Codeml (paml (v.4.9j)56) was used for genewise dN/dS calculation. Genes with genetic variation between samples were identified with the snppos_analyzer from CSI phylogeny (v1.4)57 and only these genes were input to codeml. Furthermore, to make sure that gene alignments were in frame, only alignments starting with a start codon (ATG, TTG, or GTG) were included. The phylip format gene alignments from the phylogeny reconstruction were converted to fasta files using TrimAl (v1.4)50 and stop codons were removed prior to dN/dS calculation. Along with the alignments, the gene tree files from IQ-TREE (v1.6.8)51 were used as input to codeml paml (v.4.9j)56. One dN/dS ratio per gene was calculated with codeml by setting the model option to 0 and the seqtype option to codons. Additionally, optimization was performed one branch at the time (method: 1) and ambiguous sites were removed from the calculation (cleandata: 1), otherwise default settings were used.

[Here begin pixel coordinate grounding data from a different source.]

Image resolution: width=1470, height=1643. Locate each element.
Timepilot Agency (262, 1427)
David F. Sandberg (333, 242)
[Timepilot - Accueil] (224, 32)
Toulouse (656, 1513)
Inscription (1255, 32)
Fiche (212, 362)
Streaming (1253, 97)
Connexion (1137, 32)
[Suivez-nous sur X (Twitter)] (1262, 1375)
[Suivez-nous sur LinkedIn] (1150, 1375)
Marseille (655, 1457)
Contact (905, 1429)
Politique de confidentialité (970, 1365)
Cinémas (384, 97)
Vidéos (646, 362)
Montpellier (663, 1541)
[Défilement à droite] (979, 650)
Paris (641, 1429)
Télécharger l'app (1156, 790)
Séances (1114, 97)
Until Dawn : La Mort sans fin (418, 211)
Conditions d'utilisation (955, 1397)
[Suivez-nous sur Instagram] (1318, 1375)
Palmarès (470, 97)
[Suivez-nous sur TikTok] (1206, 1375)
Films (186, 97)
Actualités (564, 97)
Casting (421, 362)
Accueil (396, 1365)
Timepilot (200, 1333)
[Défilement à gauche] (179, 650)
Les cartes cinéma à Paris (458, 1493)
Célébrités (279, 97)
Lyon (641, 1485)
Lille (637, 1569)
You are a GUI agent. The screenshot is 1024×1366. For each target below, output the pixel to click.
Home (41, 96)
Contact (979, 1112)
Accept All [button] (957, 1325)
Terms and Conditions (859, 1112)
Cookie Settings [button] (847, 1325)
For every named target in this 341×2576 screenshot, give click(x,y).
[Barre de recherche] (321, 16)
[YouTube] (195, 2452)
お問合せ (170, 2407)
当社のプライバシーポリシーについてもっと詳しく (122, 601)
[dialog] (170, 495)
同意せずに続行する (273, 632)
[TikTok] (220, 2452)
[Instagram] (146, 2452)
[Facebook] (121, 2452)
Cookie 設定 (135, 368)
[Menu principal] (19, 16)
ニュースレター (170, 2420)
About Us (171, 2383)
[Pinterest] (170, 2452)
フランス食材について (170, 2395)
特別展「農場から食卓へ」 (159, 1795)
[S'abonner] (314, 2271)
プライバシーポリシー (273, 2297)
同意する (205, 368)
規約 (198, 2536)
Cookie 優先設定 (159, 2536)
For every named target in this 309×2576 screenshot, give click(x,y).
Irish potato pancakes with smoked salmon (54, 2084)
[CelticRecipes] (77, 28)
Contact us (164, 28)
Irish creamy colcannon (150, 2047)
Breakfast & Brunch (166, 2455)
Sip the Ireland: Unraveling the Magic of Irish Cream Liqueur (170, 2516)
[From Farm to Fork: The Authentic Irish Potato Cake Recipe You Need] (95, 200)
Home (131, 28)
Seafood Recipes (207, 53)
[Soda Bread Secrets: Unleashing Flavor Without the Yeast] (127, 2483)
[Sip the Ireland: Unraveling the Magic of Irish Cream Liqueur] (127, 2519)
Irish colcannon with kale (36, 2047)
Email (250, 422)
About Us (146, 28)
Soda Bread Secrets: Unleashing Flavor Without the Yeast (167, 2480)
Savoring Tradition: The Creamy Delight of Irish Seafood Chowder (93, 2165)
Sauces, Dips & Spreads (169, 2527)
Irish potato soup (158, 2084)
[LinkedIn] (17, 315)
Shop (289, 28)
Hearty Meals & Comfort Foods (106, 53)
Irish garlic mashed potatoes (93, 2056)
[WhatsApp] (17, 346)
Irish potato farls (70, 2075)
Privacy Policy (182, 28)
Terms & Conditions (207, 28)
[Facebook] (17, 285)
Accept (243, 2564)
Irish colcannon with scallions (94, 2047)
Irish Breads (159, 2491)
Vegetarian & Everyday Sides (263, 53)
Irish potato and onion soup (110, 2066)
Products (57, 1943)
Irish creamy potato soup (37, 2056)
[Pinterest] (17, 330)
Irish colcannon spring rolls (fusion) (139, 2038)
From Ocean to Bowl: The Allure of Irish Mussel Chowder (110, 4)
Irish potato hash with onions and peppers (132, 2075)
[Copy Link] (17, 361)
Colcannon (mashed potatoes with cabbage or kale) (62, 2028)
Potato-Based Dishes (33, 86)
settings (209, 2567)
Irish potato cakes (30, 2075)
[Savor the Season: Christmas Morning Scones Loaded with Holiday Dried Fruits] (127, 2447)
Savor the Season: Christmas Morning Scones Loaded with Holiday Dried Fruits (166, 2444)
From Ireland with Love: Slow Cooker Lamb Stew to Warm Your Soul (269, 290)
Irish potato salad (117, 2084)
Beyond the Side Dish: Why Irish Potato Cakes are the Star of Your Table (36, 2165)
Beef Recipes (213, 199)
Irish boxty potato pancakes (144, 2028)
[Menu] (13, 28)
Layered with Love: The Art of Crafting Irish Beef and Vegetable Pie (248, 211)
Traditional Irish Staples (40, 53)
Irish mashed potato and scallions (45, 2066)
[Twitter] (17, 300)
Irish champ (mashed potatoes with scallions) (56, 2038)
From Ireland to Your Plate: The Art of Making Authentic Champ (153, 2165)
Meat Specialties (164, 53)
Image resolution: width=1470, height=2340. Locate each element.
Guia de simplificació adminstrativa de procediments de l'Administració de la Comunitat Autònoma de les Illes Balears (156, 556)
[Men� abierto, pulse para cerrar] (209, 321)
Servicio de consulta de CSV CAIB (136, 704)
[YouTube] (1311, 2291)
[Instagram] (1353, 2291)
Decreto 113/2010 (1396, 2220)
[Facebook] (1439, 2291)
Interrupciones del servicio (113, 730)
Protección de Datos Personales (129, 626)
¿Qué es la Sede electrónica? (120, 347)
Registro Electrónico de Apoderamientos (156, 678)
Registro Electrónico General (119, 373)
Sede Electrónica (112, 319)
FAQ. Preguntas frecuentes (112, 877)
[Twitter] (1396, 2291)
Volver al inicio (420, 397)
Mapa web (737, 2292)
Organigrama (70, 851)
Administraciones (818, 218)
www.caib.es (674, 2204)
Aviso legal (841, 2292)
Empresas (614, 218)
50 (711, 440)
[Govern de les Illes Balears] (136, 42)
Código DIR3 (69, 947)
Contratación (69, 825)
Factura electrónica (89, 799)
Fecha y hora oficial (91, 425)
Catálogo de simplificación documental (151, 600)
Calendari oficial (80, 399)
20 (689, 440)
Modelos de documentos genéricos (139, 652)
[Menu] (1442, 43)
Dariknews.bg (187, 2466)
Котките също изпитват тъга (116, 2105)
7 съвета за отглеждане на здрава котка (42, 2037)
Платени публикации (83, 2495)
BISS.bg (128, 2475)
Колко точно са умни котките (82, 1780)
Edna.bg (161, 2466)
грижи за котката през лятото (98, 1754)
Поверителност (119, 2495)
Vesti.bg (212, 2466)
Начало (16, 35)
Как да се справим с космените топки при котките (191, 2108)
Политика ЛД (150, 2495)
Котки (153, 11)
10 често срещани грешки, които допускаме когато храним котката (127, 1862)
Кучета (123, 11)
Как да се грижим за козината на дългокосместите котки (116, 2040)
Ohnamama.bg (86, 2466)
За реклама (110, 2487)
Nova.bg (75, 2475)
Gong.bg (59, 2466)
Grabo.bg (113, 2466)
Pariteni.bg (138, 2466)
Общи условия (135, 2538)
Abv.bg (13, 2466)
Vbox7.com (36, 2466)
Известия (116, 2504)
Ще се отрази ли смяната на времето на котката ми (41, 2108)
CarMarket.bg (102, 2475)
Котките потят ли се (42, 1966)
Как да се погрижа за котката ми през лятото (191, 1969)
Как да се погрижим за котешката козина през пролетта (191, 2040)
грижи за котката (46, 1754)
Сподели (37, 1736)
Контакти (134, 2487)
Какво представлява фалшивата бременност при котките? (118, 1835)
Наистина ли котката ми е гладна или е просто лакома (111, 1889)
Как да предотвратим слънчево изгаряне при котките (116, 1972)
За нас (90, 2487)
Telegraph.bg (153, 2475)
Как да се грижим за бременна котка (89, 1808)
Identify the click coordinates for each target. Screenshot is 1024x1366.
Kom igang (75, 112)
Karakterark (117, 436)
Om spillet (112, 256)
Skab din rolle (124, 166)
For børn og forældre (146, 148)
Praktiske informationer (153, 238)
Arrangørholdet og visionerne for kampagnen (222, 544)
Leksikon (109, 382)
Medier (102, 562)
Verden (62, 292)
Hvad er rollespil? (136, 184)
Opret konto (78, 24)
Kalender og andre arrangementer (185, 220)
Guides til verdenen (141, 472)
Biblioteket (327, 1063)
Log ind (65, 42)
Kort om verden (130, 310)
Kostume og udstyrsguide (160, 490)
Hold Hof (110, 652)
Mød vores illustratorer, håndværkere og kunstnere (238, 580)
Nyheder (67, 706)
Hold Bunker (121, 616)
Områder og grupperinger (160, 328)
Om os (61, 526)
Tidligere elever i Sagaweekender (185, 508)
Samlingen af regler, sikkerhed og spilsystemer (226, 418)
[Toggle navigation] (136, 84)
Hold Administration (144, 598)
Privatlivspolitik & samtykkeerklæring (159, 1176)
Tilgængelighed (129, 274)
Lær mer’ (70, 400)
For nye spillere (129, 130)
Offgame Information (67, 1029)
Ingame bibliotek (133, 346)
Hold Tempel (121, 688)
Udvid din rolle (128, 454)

Statistics and reproducibility

To determine the amount of geographical variation for both GTDB-TK tree, species trees, and gene trees, we used the adonis2 function from the vegan package in R (v2.5–6)58 to perform a Permutational multivariate analysis of variance (PERMANOVA) according to geography. Geographical clustering was identified as the R2 value from the PERMANOVA test, which describes how much of the variation in the data that can be explained from the regional origin of the samples. Prior to the testing, multiple MAGs from the same city within one tree were limited to one representative MAG based on the dRep score, this filtering also excluded any duplicate MAGs from duplicated samples. In addition to this, a MAG was removed from the tree if it was the only representative of a region in this tree. To adjust for multiple testing, we corrected the p values from these tests using Benjamini & Hochberg (BH) algorithm59, adjusting for the number of ASTRAL species trees tested with PERMANOVA. For some short genes with low variance, the geographical R2-values outputted from the PERMANOVA test were negative (Supplementary Fig. 11). It is possible to get a negative R2 value when the fitted model is worse than a horizontal line.

To identify species with any significant differences in geographical R2- or dN/dS-values between gene groups, we grouped the values of the gene trees according to the Cellular Component annotations and used a Kruskal-Wallis test on the values from the different groups. Afterwards, we applied a Wilcoxon Rank Sum Test on the groups from MAG species displaying significance (P < 0.05, BH corrected) from the Kruskal-Wallis test, to identify which of the three groups that were differing from each other. P values from the Wilcoxon- and Kruskal-Wallis tests were adjusted using the BH algorithm59, adjusting for the number of gene group tests.

To support the comparisons of geographical clustering (R2) between gene groups, we investigated if different gene qualities could bias the geographical R2 value. This was done by calculating the Pearson Correlation Coefficient (PCC) for geographical R2 values according to the number of samples in the tree, gene variation, gene length, and regional entropy. Number of MAGs was counted in a tree after removing duplicate city and single region samples, as it was done prior to the PERMANOVA. Gene variation was obtained as the mean fraction of varying sites across all pairwise sequences (mean pi). Gene lengths were identified as the number of positions in the fasta output from Sonicparanoid. Regional entropy was calculated as:

$$-\mathop{\sum }\limits_{i=1}^{n}ln({{p}_{i}}^{{p}_{i}})$$
(2)

where n was the total number of regions in the tree, and pi was the proportion of samples belonging to a specific region. We performed these calculations on all gene trees tested with PERMANOVA. P values, test statistics, and 95% confidence intervals of Kruskal-Wallis-, Wilcoxon-, and species tree PERMANOVA tests can be found in Supplementary Data 2.

Reporting summary

Further information on research design is available in the Nature Portfolio Reporting Summary linked to this article.